◆ Try it:
Here the job is to transcribe the data exactly while omitting the images.

Extracted records:
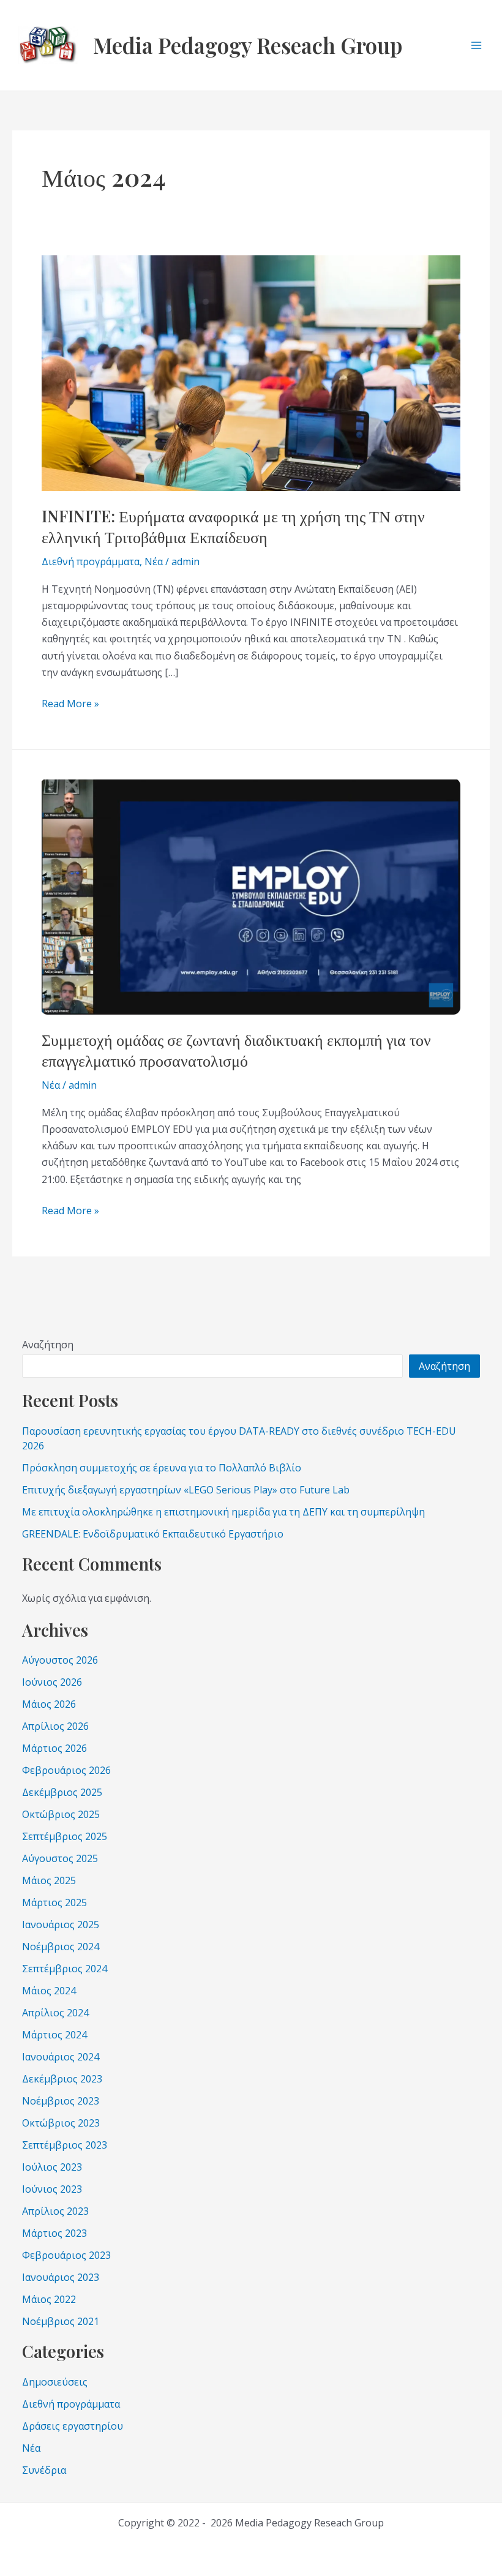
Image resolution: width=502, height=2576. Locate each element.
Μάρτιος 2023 (54, 2233)
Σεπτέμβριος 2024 (64, 1968)
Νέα (153, 561)
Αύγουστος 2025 (60, 1858)
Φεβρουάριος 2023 (66, 2255)
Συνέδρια (44, 2470)
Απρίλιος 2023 (55, 2211)
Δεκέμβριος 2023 (62, 2079)
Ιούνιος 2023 (52, 2189)
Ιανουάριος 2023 (60, 2277)
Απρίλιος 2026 (55, 1726)
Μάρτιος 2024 (54, 2034)
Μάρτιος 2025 (54, 1902)
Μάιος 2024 (49, 1990)
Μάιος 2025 (49, 1880)
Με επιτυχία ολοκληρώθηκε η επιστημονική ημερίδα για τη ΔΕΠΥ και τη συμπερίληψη (223, 1512)
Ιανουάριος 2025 (60, 1924)
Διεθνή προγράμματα (91, 561)
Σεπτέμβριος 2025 (64, 1836)
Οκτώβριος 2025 (61, 1814)
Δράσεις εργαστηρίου (72, 2426)
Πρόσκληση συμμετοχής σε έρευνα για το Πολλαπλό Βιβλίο (161, 1467)
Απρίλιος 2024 (55, 2012)
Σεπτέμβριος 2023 (64, 2145)
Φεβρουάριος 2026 (66, 1770)
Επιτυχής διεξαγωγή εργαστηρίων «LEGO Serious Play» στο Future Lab (186, 1489)
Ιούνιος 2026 (52, 1682)
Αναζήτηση (47, 1344)
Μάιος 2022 (49, 2299)
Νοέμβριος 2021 (60, 2321)
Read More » (70, 703)
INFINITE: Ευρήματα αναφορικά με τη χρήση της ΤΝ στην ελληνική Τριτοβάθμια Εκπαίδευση (233, 526)
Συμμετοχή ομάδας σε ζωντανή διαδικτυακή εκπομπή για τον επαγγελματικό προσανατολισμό (236, 1050)
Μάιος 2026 (49, 1704)
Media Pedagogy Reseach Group (247, 45)
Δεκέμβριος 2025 (62, 1792)
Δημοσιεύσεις (55, 2382)
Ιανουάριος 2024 (60, 2056)
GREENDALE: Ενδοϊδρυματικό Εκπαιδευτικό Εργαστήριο (152, 1534)
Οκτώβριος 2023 (61, 2123)
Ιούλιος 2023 (52, 2167)
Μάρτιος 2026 (54, 1748)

◆ Result of this exercise:
Image resolution: width=502, height=2576. Locate each element.
Μάρτιος 2023 (54, 2233)
Σεπτέμβριος 2024 (64, 1968)
Νέα (153, 561)
Αύγουστος 2025 (60, 1858)
Φεβρουάριος 2023 (66, 2255)
Συνέδρια (44, 2470)
Απρίλιος 2023 (55, 2211)
Δεκέμβριος 2023 (62, 2079)
Ιούνιος 2023 (52, 2189)
Ιανουάριος 2023 (60, 2277)
Απρίλιος 2026 (55, 1726)
Μάρτιος 2024 (54, 2034)
Μάρτιος 2025 (54, 1902)
Μάιος 2024 (49, 1990)
Μάιος 2025 (49, 1880)
Με επιτυχία ολοκληρώθηκε η επιστημονική ημερίδα για τη ΔΕΠΥ και τη συμπερίληψη (223, 1512)
Ιανουάριος 2025 (60, 1924)
Διεθνή προγράμματα (91, 561)
Σεπτέμβριος 2025 (64, 1836)
Οκτώβριος 2025 (61, 1814)
Δράσεις εργαστηρίου (72, 2426)
Πρόσκληση συμμετοχής σε έρευνα για το Πολλαπλό Βιβλίο (161, 1467)
Απρίλιος 2024 (55, 2012)
Σεπτέμβριος 2023 (64, 2145)
Φεβρουάριος 2026 (66, 1770)
Επιτυχής διεξαγωγή εργαστηρίων «LEGO Serious Play» στο Future Lab (186, 1489)
Ιούνιος 2026 (52, 1682)
Αναζήτηση (47, 1344)
Μάιος 2022 (49, 2299)
Νοέμβριος 2021 (60, 2321)
Read More » (70, 703)
INFINITE: Ευρήματα αναφορικά με τη χρήση της ΤΝ στην ελληνική Τριτοβάθμια Εκπαίδευση (233, 526)
Συμμετοχή ομάδας σε ζωντανή διαδικτυακή εκπομπή για τον επαγγελματικό προσανατολισμό (236, 1050)
Μάιος 2026 (49, 1704)
Media Pedagogy Reseach Group (247, 45)
Δεκέμβριος 2025 (62, 1792)
Δημοσιεύσεις (55, 2382)
Ιανουάριος 2024 (60, 2056)
GREENDALE: Ενδοϊδρυματικό Εκπαιδευτικό Εργαστήριο (152, 1534)
Οκτώβριος 2023 (61, 2123)
Ιούλιος 2023 (52, 2167)
Μάρτιος 2026 (54, 1748)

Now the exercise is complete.